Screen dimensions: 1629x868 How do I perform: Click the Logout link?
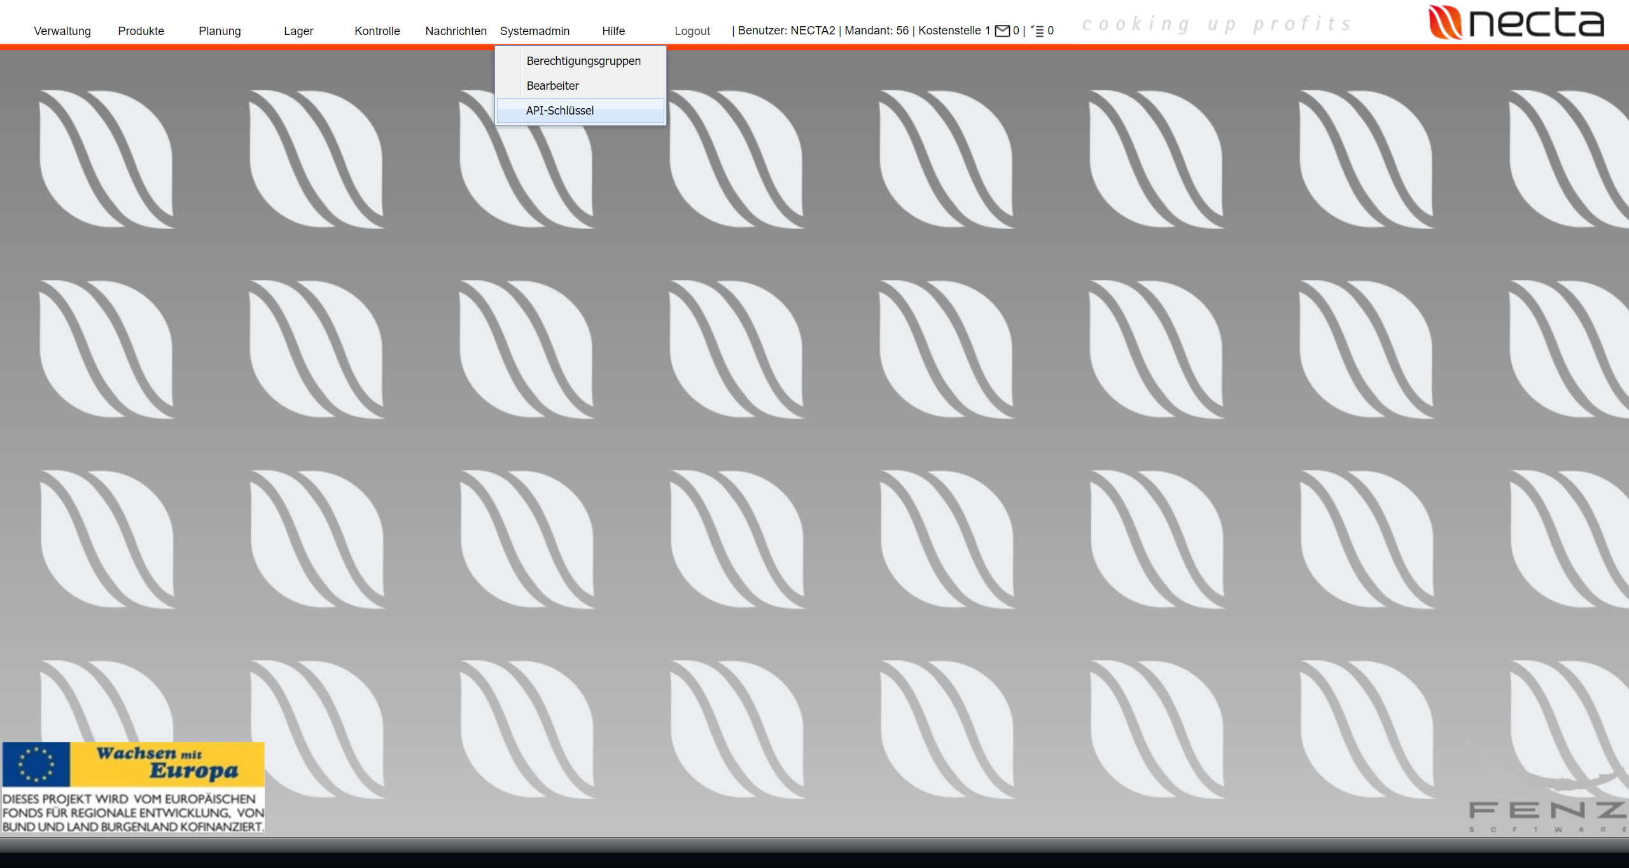692,31
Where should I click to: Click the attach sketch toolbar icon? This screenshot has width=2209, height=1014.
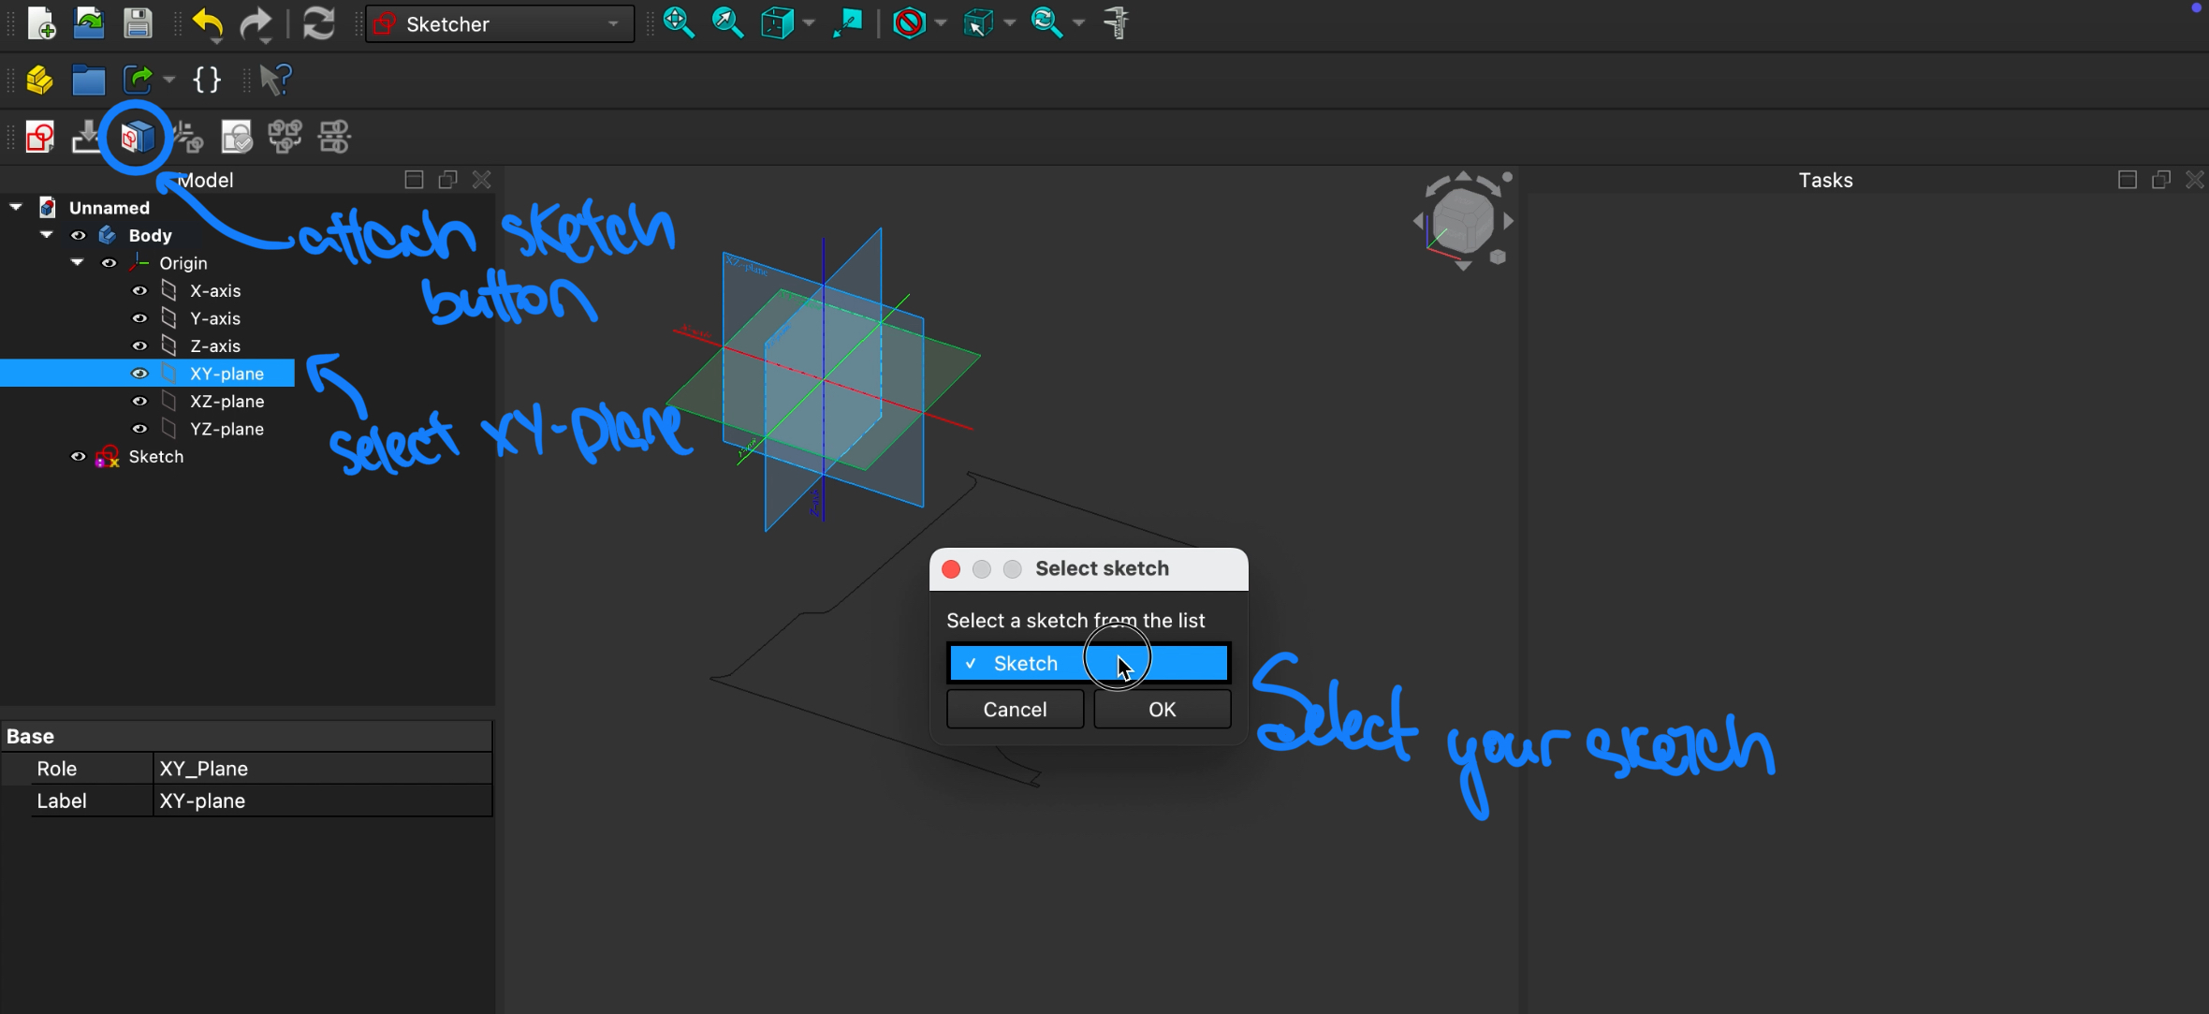(x=137, y=138)
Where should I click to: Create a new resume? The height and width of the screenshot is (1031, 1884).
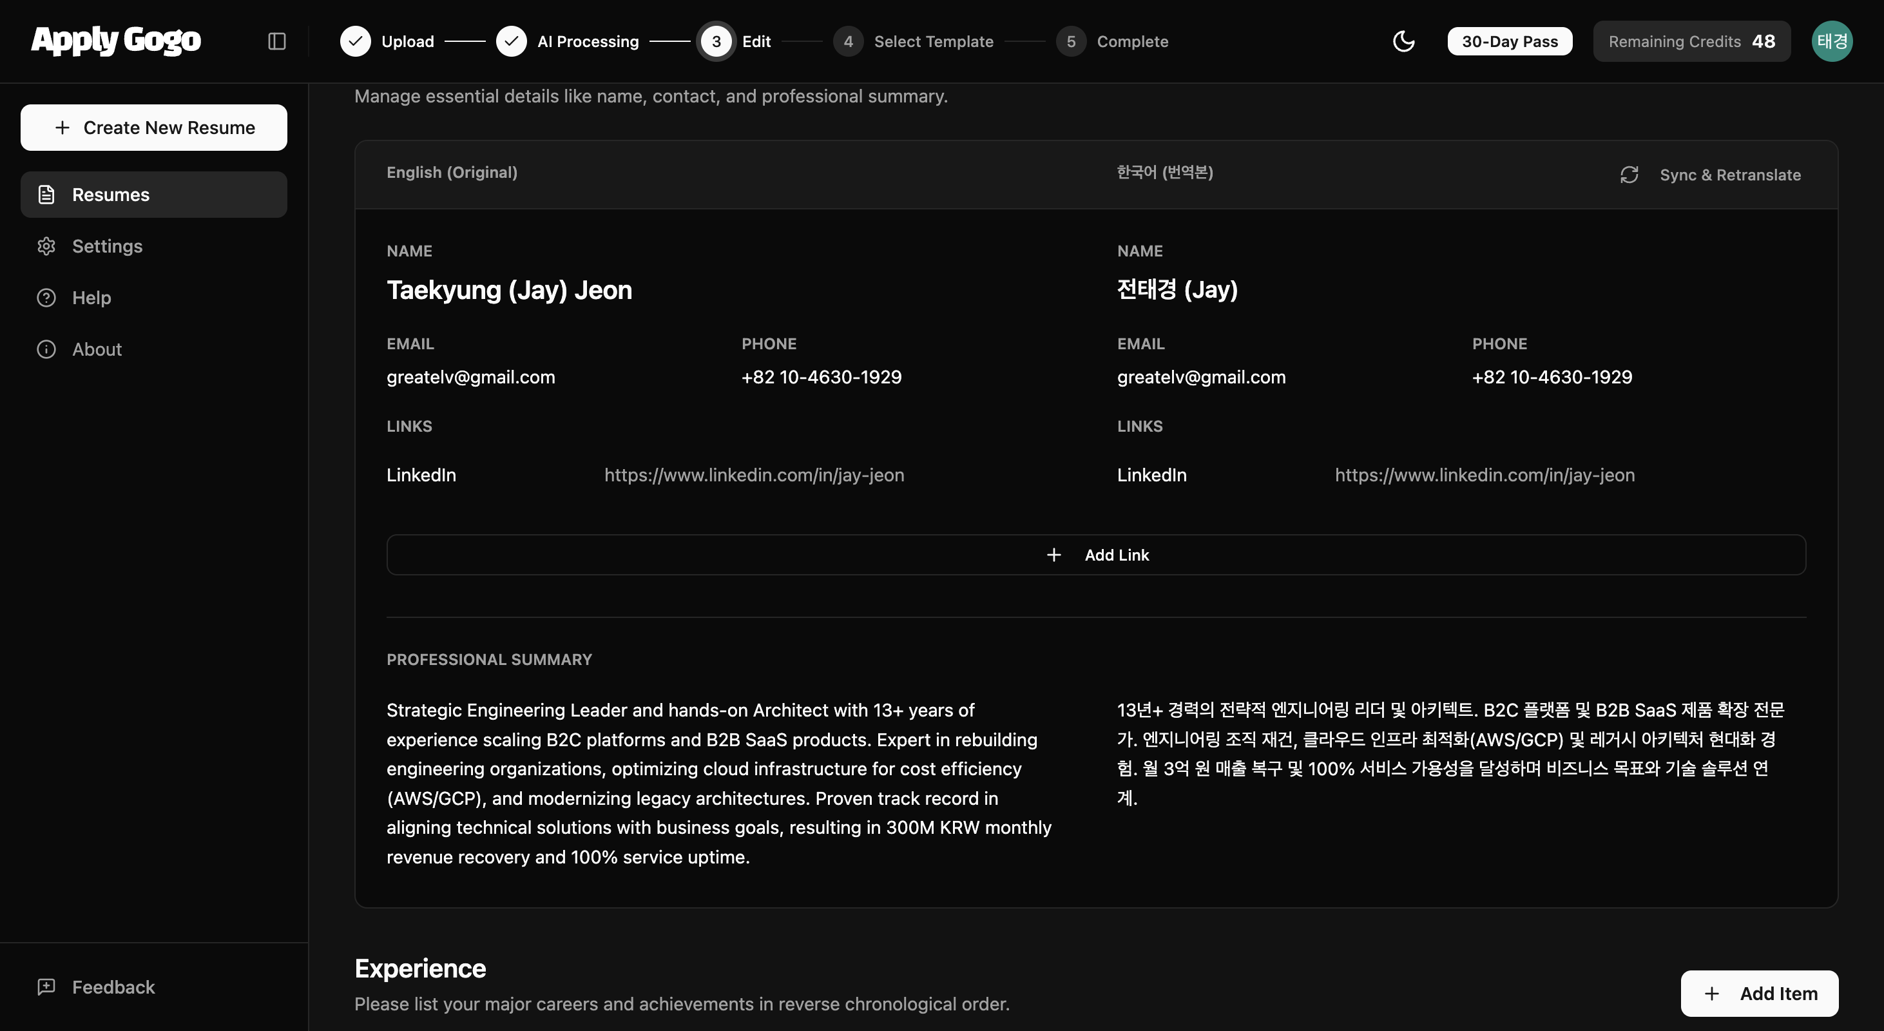[x=154, y=127]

# [TO DO]
In the copy, every entry appears exactly as written above and no picture appears.

# [RESPONSE AREA]
Screen dimensions: 1629x868 How do I perform: Click the Logout link?
692,31
Where should I click to: Click the attach sketch toolbar icon? This screenshot has width=2209, height=1014.
(x=137, y=138)
Where should I click to: Create a new resume? The height and width of the screenshot is (1031, 1884).
[x=154, y=127]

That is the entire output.